So, there’s this thing I’ve heard in church for decades ---- well, one of several things ---- that just never quite sounded right to me.  When my preachers and Sunday school teachers talked about Jesus’ trial and crucifixion they explained that Jesus’ Jewish accusers brought Him to Pilate Jewish courts didn’t have the authority to issue the death penalty.  That sounded logical.  The Jews were a conquered people living under Roman occupation as second-class citizens in their own land.  It made sense that Rome would limit the legal power of Jewish courts.  My teachers even had a Scripture reference.  

In John 18:31 Pilate tried to remand Jesus’ case back to the Jewish Councils.   He said, “You take Him and judge Him according to your law.”
Therefore the Jews said to him, “It is not lawful for us to put anyone to death.”

The Jews in this verse were experts on the Law. They said what the law said, so that must be right.

Right?

Do you remember the story of the woman they caught committing adultery and dragged before Jesus while He was teaching in the Temple.  Yes?  No?  Anyway,  it’s in John 8.

John 8:4-5  they said to Him, “Teacher, this woman was caught in adultery, in the very act. Now Moses, in the law, commanded us that such should be stoned.

Stoned.  As in, “to death.”  They didn’t need Pilate’s permission then.

And just to be clear that this wasn’t some gender-specific exception.  Go down a little further to John 8:59  and John 10:31 because in those passages, they tried to stone Jesus.  As in, “to death.”  Just a few months after the crucifixion, Acts 7 states that the same religious-political authority that told Pilate they didn’t have the legal authority to put anyone to death exercised their legal authority to stone Stephen to death for preaching Jesus.

So yeah, they said that they couldn’t carry out the death penalty, but they could.

In the late night and early morning between the Last Supper and the Crucifixion, two separate trials, presided over by the high priest emeritus Annas and reigning high priest Caiaphas, had both found Jesus guilty of criminal blasphemy.   And they all condemned Him to be deserving of death (Mark 14:64).  So why didn’t they carry out the sentence?  They had the authority to hit Jesus in the head with rocks until He died.  They could have thrown Him off a cliff on to the stones below (Luke 4:28-30). They had won.

Why did the winning prosecutors appeal their own case to Pilate?

Because --- and this is the puzzle piece that I hadn’t previously connected to the crucifixion story --- because of Deuteronomy 17.

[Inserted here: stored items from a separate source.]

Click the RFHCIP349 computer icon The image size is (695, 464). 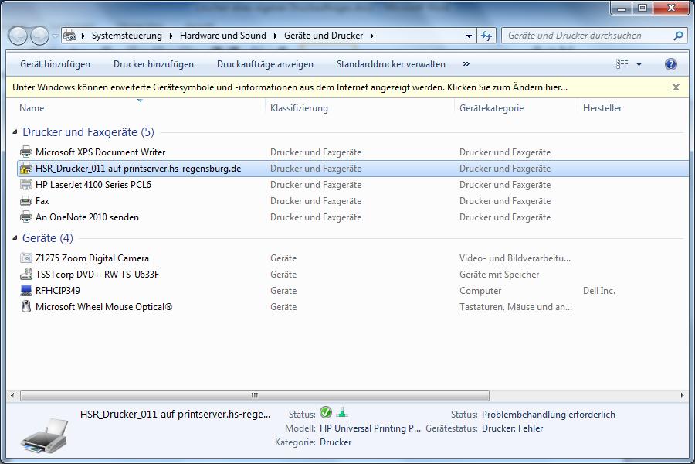click(26, 291)
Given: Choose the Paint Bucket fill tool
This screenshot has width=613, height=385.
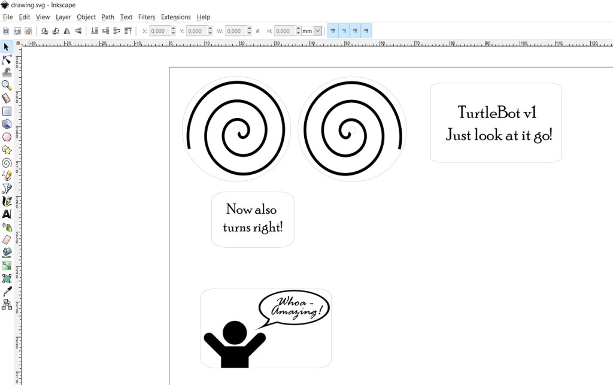Looking at the screenshot, I should 7,253.
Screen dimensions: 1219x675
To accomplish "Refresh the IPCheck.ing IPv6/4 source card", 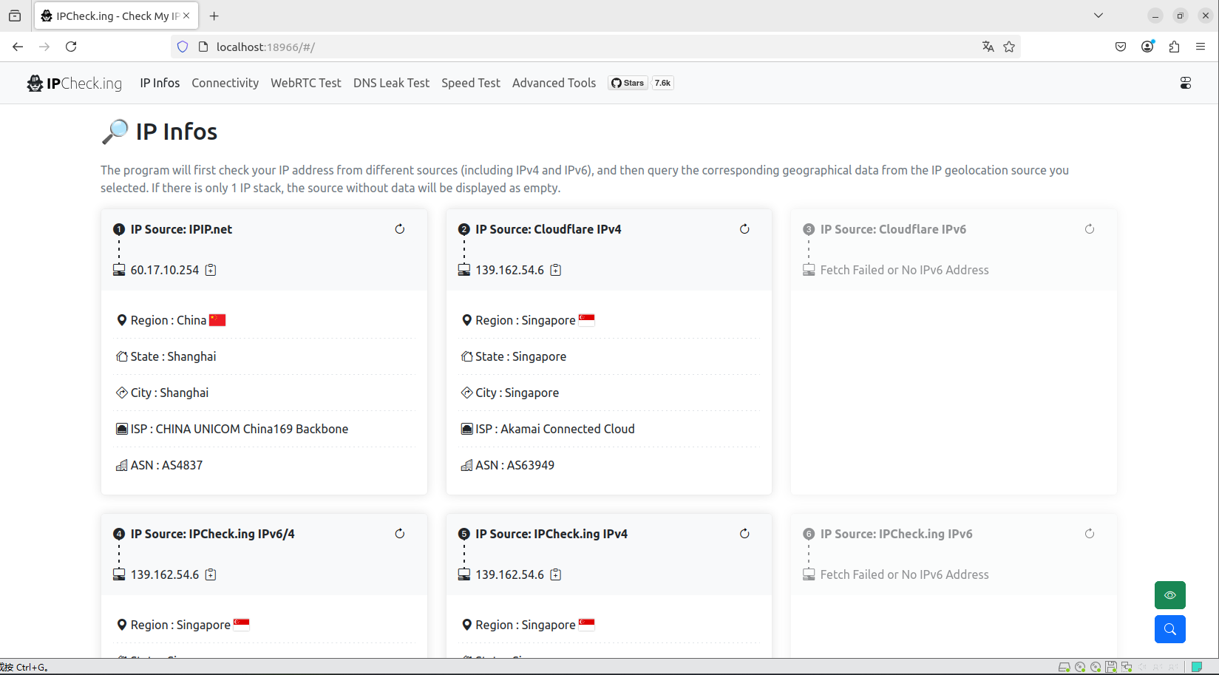I will [400, 534].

The rulings of the Sanhedrin Councils were based on the Mosaic law like American court cases are based on the Constitution and state criminal codes.

Whoever is deserving of death shall be put to death on the testimony of two or three witnesses; he shall not be put to death on the testimony of one witness.
The hands of the witnesses shall be the first against him to put him to death, and afterward the hands of all the people. So you shall put away the evil from among you. (Deuteronomy 17: 6-7)
Every Jewish death penalty case required the testimony of multiple eye witnesses.  The witnesses in a capital case had to participate in carrying out the death sentence.  In fact  the  hands of the witnesses shall be the first against him to put him to death.

Witnesses had to be the first to cast stones.


You couldn’t testify that, for example, a man had blasphemed Moses and the Temple, falsely claimed to be the Son of God and threatened to destroy the Temple and overturn the scriptures and then just go home.  You had to go out in public and by casting the first stone  declare that you had personally seen and heard everything in your sworn testimony.

Oh, and another statue of the Mosaic Law stated that
If a false witness rises against any man to testify against him of wrongdoing, . . . then you shall do to him as he thought to have done to his brother; so you shall put away the evil from among you.. .  Your eye shall not pity: life shall be for life, eye for eye, tooth for tooth, hand for hand, foot for foot. (Deuteronomy 19:16, 19, 21)

If the community found out you had lied in a capital blasphemy case, they were required to stone you.  As in, “to death.”

. .  . many bore false witness against Him, but their testimonies did not agree (Mark 14:56).

None of the witnesses were willing to risk their lives on stories they couldn’t even keep straight among themselves, especially when just a few days earlier, on Palm Sunday, all of Jerusalem had been shouting “Hosanna” and praising Jesus as “He who comes in the name of the Lord” (John 12:13).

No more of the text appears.